Exercise. Would you write out all the records again, exactly?

☆ ☆ ☆ ☆

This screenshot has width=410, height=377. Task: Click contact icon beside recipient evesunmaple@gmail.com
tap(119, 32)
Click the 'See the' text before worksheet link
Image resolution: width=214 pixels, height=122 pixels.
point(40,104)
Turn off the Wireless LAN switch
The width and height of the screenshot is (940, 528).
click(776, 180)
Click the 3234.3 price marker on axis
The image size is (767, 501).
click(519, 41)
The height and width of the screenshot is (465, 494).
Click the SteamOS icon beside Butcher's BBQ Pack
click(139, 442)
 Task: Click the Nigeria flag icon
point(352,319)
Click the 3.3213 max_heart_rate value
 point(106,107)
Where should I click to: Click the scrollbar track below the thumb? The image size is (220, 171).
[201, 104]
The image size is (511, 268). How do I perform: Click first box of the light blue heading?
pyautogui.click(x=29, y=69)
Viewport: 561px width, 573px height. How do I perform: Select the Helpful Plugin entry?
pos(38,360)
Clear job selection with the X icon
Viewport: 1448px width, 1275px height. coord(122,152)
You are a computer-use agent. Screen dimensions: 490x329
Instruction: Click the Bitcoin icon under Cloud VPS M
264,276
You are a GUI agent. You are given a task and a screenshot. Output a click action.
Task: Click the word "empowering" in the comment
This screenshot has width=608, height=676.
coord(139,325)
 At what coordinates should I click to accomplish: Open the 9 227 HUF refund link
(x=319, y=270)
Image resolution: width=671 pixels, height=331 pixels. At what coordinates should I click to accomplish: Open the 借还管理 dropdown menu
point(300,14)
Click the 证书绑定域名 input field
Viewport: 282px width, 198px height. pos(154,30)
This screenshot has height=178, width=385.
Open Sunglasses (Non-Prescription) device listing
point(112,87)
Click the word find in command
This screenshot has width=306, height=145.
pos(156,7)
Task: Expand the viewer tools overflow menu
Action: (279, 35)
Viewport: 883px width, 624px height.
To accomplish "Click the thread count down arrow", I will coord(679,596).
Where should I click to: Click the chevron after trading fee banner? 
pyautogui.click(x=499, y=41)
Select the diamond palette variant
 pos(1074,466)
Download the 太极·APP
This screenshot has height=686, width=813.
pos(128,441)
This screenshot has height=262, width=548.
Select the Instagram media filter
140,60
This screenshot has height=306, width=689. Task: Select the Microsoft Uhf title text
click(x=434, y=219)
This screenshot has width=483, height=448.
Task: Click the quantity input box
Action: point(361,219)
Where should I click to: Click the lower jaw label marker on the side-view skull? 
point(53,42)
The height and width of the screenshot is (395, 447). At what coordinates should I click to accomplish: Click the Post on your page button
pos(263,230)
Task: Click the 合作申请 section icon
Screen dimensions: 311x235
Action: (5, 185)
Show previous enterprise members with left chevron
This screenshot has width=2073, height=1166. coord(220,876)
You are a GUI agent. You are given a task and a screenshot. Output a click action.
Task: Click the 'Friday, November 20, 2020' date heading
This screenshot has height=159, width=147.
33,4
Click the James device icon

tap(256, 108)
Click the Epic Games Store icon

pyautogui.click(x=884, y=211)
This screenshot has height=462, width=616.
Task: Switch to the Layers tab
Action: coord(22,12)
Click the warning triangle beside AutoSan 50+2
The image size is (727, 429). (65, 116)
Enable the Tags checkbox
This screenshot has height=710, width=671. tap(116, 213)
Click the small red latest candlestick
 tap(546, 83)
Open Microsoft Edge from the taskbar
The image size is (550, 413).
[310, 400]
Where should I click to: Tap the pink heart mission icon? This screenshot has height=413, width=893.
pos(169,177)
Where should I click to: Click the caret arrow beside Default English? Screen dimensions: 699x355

☆ ☆ ☆ ☆

Expected answer.
This screenshot has width=410, height=377. Task: Click contact icon beside recipient evesunmaple@gmail.com
tap(119, 32)
Click the 'See the' text before worksheet link
Image resolution: width=214 pixels, height=122 pixels.
point(40,104)
Turn off the Wireless LAN switch
The width and height of the screenshot is (940, 528).
click(776, 180)
Click the 3234.3 price marker on axis
The image size is (767, 501).
click(519, 41)
The height and width of the screenshot is (465, 494).
Click the SteamOS icon beside Butcher's BBQ Pack
click(139, 442)
 Task: Click the Nigeria flag icon
point(352,319)
Click the 3.3213 max_heart_rate value
 point(106,107)
Where should I click to: Click the scrollbar track below the thumb? The image size is (220, 171).
[201, 104]
The image size is (511, 268). How do I perform: Click first box of the light blue heading?
pyautogui.click(x=29, y=69)
Viewport: 561px width, 573px height. How do I perform: Select the Helpful Plugin entry?
pos(38,360)
Clear job selection with the X icon
Viewport: 1448px width, 1275px height. coord(122,152)
You are a computer-use agent. Screen dimensions: 490x329
Instruction: Click the Bitcoin icon under Cloud VPS M
264,276
You are a GUI agent. You are given a task and a screenshot. Output a click action.
Task: Click the word "empowering" in the comment
This screenshot has width=608, height=676.
coord(139,325)
 At what coordinates should I click to accomplish: Open the 9 227 HUF refund link
(x=319, y=270)
Image resolution: width=671 pixels, height=331 pixels. At what coordinates should I click to accomplish: Open the 借还管理 dropdown menu
point(300,14)
Click the 证书绑定域名 input field
Viewport: 282px width, 198px height. pos(154,30)
This screenshot has height=178, width=385.
Open Sunglasses (Non-Prescription) device listing
point(112,87)
Click the word find in command
This screenshot has width=306, height=145.
pos(156,7)
Task: Expand the viewer tools overflow menu
Action: (279, 35)
Viewport: 883px width, 624px height.
To accomplish "Click the thread count down arrow", I will coord(679,596).
Where should I click to: Click the chevron after trading fee banner? 
pyautogui.click(x=499, y=41)
Select the diamond palette variant
 pos(1074,466)
Download the 太极·APP
This screenshot has height=686, width=813.
pos(128,441)
This screenshot has height=262, width=548.
Select the Instagram media filter
140,60
This screenshot has height=306, width=689. Task: Select the Microsoft Uhf title text
click(x=434, y=219)
This screenshot has width=483, height=448.
Task: Click the quantity input box
Action: point(361,219)
Where should I click to: Click the lower jaw label marker on the side-view skull? 
point(53,42)
The height and width of the screenshot is (395, 447). At what coordinates should I click to accomplish: Click the Post on your page button
pos(263,230)
Task: Click the 合作申请 section icon
Screen dimensions: 311x235
Action: (5, 185)
Show previous enterprise members with left chevron
This screenshot has width=2073, height=1166. coord(220,876)
You are a GUI agent. You are given a task and a screenshot. Output a click action.
Task: Click the 'Friday, November 20, 2020' date heading
This screenshot has height=159, width=147.
33,4
Click the James device icon

tap(256, 108)
Click the Epic Games Store icon

pyautogui.click(x=884, y=211)
This screenshot has height=462, width=616.
Task: Switch to the Layers tab
Action: coord(22,12)
Click the warning triangle beside AutoSan 50+2
The image size is (727, 429). (65, 116)
Enable the Tags checkbox
This screenshot has height=710, width=671. tap(116, 213)
Click the small red latest candlestick
 tap(546, 83)
Open Microsoft Edge from the taskbar
The image size is (550, 413).
[310, 400]
Where should I click to: Tap the pink heart mission icon? This screenshot has height=413, width=893.
pos(169,177)
Where should I click to: Click the caret arrow beside Default English? Screen dimensions: 699x355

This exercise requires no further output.